GRANDE GUERRA, GLI STUDI PER IL CENTENARIO PARLANO AL NOSTRO OGGI
Caro Tedeschi non ne posso più di commemorazioni della Grande Guerra. Nel 2014 il centenario di Sarajevo, nel 2015 quello dell’entrata in guerra dell’Italia, quest’anno Caporetto, l’anno prossimo immagino Vittorio Veneto e il Piave mormorava… Possibile continuare a viaggiare con la testa rivolta al passato?
Lettera firmata Gentile lettrice, l’immagine da lei citata (viaggiare con la testa rivolta al passato) evoca il rischio di uno schianto. Proporrei un’immagine rovesciata: se non si guarda nello specchietto retrovisore in autostrada, non ci si accorge del Tir della storia che arriva alle nostre spalle con i freni rotti e vuole sorpassarci. Metafore a parte, Brescia è stata teatro di mille lodevoli iniziative per il centenario. Non tutte pubblicizzate, non tutte capite. Eppure tutte importanti. Una recente riunione del Comitato provinciale di coordinamento delle iniziative per il Centenario della Grande guerra ha fotografato la varietà di iniziative messe in campo da associazioni d’arma e Museo della Guerra bianca, Ateneo e Aab, Conservatorio e Impronta Camuna, Rete bibliotecaria e Faro Tricolore, per citare solo alcuni.

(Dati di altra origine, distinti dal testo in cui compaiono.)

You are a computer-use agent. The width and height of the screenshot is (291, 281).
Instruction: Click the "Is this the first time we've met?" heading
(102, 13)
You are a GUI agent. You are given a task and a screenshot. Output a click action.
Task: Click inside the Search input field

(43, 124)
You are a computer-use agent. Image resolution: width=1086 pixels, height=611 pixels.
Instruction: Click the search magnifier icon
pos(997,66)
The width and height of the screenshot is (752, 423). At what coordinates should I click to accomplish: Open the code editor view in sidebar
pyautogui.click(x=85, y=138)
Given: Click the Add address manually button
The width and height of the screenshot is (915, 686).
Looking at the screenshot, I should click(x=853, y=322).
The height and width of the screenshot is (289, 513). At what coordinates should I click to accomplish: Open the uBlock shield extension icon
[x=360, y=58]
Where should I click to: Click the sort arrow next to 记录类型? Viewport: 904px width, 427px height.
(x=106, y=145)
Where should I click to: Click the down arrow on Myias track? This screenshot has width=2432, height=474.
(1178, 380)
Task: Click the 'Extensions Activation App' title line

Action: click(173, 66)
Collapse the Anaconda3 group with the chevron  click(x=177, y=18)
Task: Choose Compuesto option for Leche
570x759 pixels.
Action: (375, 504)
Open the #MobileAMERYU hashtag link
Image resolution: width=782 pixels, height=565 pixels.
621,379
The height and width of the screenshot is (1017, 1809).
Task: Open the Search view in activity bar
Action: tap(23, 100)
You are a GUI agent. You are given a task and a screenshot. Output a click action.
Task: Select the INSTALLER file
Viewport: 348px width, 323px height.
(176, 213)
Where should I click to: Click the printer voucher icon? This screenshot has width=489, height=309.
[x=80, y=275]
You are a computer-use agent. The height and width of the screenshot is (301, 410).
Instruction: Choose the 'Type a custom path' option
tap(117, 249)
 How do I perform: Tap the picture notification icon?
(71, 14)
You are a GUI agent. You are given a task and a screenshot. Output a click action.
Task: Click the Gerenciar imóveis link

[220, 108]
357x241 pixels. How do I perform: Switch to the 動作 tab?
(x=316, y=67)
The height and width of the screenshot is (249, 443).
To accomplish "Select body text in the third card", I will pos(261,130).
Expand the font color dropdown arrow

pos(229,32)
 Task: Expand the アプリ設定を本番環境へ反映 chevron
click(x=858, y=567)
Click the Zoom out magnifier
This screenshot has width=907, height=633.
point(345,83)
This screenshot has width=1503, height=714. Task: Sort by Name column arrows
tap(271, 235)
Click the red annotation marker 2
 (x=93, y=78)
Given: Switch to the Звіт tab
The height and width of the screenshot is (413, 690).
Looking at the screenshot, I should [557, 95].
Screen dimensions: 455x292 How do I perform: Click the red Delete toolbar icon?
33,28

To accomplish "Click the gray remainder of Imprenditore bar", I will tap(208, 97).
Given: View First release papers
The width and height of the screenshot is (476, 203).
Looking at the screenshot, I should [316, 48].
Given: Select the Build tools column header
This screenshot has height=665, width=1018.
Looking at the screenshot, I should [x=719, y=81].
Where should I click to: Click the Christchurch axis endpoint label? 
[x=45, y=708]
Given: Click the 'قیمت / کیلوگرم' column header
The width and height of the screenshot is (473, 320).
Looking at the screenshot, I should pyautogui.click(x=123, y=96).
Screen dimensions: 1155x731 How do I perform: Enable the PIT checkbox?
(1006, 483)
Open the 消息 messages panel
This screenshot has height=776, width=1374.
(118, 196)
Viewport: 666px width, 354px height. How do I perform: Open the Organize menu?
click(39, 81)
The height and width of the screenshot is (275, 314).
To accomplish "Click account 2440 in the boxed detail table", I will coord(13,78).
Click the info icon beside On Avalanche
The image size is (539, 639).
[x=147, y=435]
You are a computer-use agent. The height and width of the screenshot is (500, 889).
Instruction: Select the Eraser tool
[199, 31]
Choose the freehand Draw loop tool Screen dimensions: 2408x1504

Troppo? Tutt’altro. Brescia fu zona di confine, luogo di guerra e retrovie: senza conoscere quelle vicende non si capiscono memoria collettiva, balzo industriale, mutamenti del costume (l’emancipazione lavorativa femminile parte da lì…) e certi tratti topografici della nostra terra, dai sentieri di montagna ai forti in quota. In più, se non si parte da lì non si capisce nulla della guerra civile europea che durò un trentennio e assunse nuove forme (“fredde”) dopo il 1945. Per capire il tutto non si può prescindere dall’umiliazione che uno Stato vincitore (l’Italia) e uno sconfitto (la Germania) subirono al tavolo alle trattative di Versailles. Se ne trova una sintesi icastica nel bel libro «Fiume. L’anniversario che cambiò l’Italia» di Pier Luigi Vercesi (Neri Pozza). È più facile vincere una guerra che costruire la pace al tavolo delle trattative. I diplomatici lo sanno bene. Le vicende di cento anni fa ce lo dimostrano. Non mi pare una lezione scontata, soprattutto oggi.